At the heart of the debate is the Government's plan to hand over its ‘constitutional responsibility' to provide NHS services to a quango. But a number of Lib Dem peers, led by Lady Williams, insist health secretary should be responsible for the provision of health services.

The Guardian also documents how the King's Fund wants another part of the bill amended in the Lords. According to the think-tank Monitor's expanded role risks ‘confusion.'

The Telegraph reports that ‘dosing up' heart disease patients with nitroglycerin, routinely used to widen blood vessels, could end up damaging the organ. Researchers from Stanford University found that rats dosed with it for 16 hours sustained twice the muscle damage when they had heart attacks, compared to those spared nitroglycerin.

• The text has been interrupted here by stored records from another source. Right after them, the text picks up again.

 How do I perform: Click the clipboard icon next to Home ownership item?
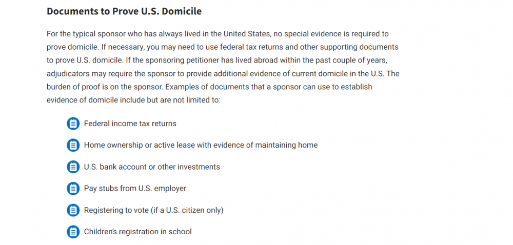(x=73, y=145)
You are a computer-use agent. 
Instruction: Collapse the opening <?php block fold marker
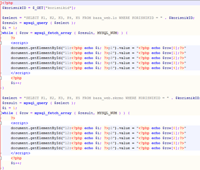click(1, 3)
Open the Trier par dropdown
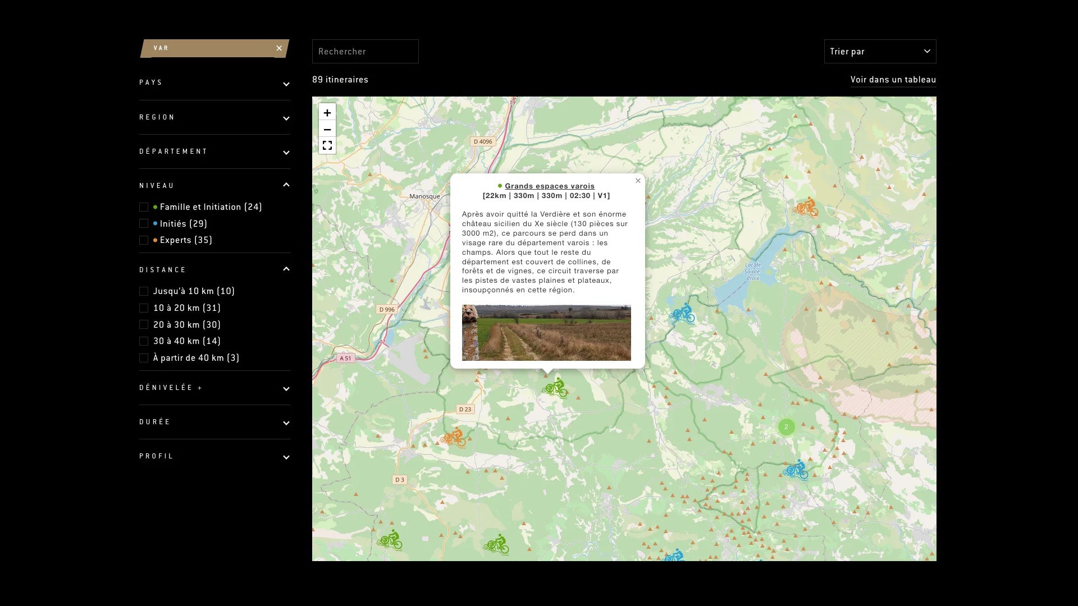 [879, 52]
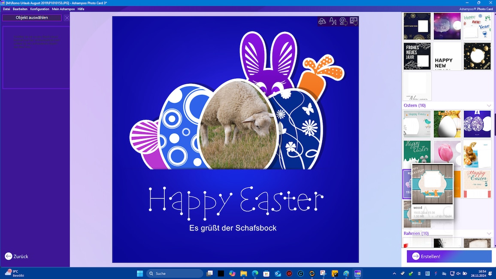Viewport: 496px width, 279px height.
Task: Click the Erstellen! button
Action: pos(449,256)
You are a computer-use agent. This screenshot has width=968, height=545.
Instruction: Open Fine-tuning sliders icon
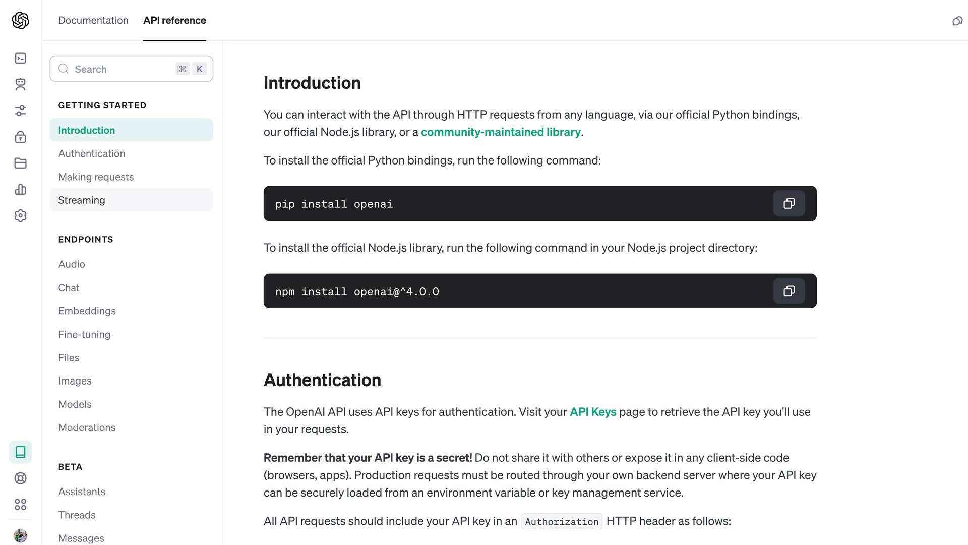click(20, 111)
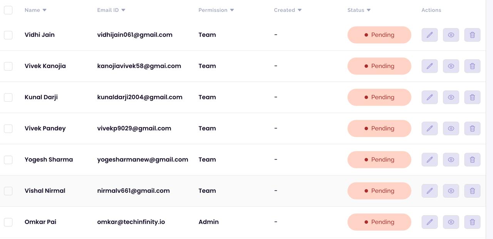493x239 pixels.
Task: Click Pending status pill for Vishal Nirmal
Action: coord(379,191)
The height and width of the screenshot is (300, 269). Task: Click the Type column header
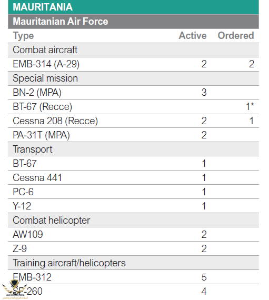23,36
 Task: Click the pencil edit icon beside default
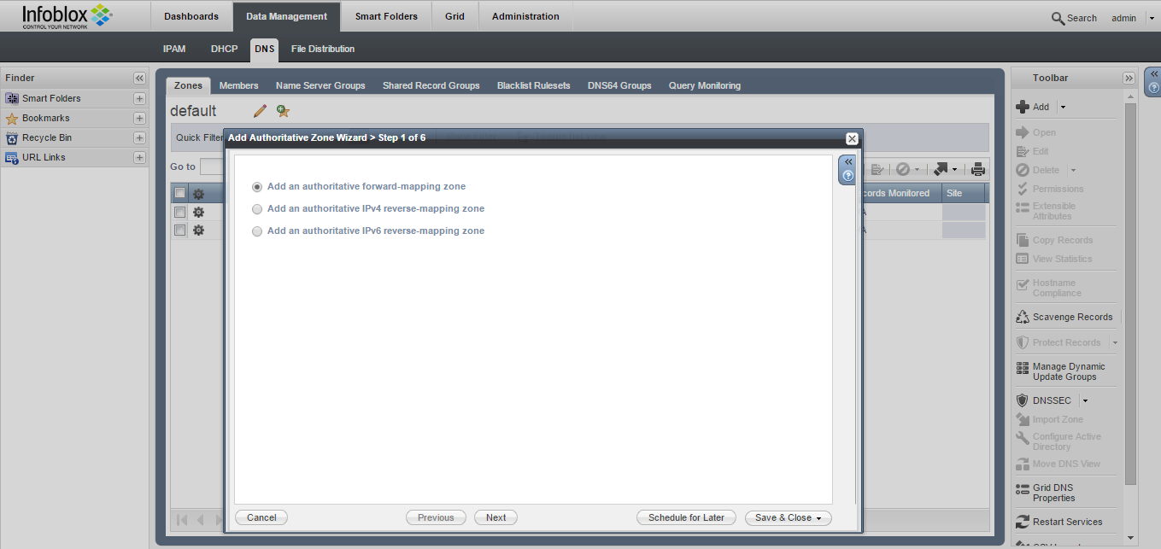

Meanwhile the Guardian says about 1,500 lung cancer patients die unnecessarily every year because they are not offered an operation and too few NHS surgeons are skilled in removing tumours, a report warns today.

Most hospitals offer surgery to far fewer patients than the 30% of people with the disease who doctors believe would benefit from treatment, according to an audit of 400,000 lung cancer operations since 1980 by the Society for Cardiothoracic Surgery .

And finally in research reported in the Telegraph claims poor diets in the devolved celtic nations are claiming thousands of British lives a year.

The study, undertaken by academics at Oxford University, estimates that 3,700 deaths from heart disease, strokes and cancer, could be prevented annually if everyone in the UK ate as healthily as the English.